No Bazar - António Manuel Couto Viana

Mercado de Iao Hon. Macau, Junho de 2008 - foto daqui

Mergulho-me na vida, na voz deste bazar,
Com lojas, tendas, vendedores de rua:
É um rio de rumor e cor, tentacular,
Que flui, reflui e, de repente, estua.

Afoga-me o fascínio da faiança, do jade,
Dos electrônicos subtis, sofisticados,
Dos adivinhos da felicidade
Com óculos severos de letrados.

Aqui, na margem de um afluente,
Junto de velhos móveis, de ferragens, de moedas,
De um deus irado, de outro sorridente,
Ambos sujos de pó, nuns farrapos de sedas.

De um disco fatigado de rock, da legenda
Que eu não decifro, com provérbios chins,
Senta-se atento à mão que, ávida, se estenda,
homem dos tintins.

(Viu ele um português, pertinaz e sem pressa,
De olhar estranho, magro, a longa barba preta,
Descobrir, entre o inútil, o valor de uma peça,
Com ciência de sábio e arte de poeta ?)

Além, fumega e aromatiza o gosto
A tenda dos petiscos. Tentação!
Como tudo apetece, quando exposto!
Mas, comê-lo… Não sei se sim se não.

Mais além, Hóng-Kông, no templo do Bazar,
Um bom mercado ao mercador promete
Se ele, submisso, lhe vem pôr no altar
A tangerina, a flor, e lhe acende um pivete.

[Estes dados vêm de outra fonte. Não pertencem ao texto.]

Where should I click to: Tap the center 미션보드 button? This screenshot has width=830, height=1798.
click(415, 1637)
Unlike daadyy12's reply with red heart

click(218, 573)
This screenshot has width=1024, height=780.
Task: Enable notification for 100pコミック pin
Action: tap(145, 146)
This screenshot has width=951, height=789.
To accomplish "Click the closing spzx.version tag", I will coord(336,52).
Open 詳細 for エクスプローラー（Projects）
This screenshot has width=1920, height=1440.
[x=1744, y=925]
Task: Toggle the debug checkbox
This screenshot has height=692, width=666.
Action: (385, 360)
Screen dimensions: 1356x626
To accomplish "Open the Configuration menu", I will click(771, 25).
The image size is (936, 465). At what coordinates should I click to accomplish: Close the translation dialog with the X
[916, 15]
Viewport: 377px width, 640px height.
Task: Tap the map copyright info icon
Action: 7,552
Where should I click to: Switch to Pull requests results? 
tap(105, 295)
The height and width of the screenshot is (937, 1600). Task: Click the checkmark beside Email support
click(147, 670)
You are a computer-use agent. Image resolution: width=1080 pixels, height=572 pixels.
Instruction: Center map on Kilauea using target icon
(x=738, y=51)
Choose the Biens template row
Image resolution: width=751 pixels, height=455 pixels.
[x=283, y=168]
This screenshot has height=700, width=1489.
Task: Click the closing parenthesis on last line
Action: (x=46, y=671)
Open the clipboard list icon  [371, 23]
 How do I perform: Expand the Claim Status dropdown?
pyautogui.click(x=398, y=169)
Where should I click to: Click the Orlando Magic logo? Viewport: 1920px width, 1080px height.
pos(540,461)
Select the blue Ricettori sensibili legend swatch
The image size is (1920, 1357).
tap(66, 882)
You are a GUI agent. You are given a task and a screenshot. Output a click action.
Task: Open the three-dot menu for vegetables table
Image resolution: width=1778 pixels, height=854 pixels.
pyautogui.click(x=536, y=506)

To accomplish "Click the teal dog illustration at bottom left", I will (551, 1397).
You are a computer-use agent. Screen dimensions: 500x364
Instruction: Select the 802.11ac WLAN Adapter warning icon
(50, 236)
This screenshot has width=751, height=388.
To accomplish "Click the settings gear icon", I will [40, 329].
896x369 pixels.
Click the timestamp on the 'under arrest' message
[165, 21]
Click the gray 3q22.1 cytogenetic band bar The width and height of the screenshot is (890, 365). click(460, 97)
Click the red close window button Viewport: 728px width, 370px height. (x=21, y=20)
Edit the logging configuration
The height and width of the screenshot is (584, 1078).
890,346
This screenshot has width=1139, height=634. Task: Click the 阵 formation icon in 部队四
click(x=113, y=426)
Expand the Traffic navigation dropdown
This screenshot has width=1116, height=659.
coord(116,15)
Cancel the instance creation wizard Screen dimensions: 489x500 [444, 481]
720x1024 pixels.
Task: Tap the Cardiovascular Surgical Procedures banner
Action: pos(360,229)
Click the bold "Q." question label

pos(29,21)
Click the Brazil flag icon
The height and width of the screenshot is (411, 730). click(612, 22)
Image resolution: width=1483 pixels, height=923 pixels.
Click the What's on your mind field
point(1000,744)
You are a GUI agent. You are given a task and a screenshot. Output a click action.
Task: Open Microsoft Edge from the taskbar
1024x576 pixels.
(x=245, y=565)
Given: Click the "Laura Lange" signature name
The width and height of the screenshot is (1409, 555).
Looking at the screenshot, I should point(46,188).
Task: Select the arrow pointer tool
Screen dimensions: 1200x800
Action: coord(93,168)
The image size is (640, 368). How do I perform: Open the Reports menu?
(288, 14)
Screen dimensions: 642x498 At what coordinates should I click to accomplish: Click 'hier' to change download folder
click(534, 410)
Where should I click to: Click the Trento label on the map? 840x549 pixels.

Entro no Loc-Koc, "casa de tomar chá".
No alvor das madrugadas,
É uma gaiola imensa, durante o iam-chá
Sorvido entre gorgeios e asas excitadas.

Lá fora, o riquexó, hoje triciclo, rasa
A multidão: persegue uma nesga de espaço,
Levando a rapariga a caminho de casa,
Com os sacos das compras no regaço.

E, ao ritmo da rua e da emoção,
Os meus olhos descobrem, deslumbrados,
Navegando ao pulsar do coração,
Um navio vermelho de caracteres doirados!


António Manuel Couto Viana nasceu em Viana do Castelo a 24 de janeiro de 1923, Lisboa, 8 de junho de 2010)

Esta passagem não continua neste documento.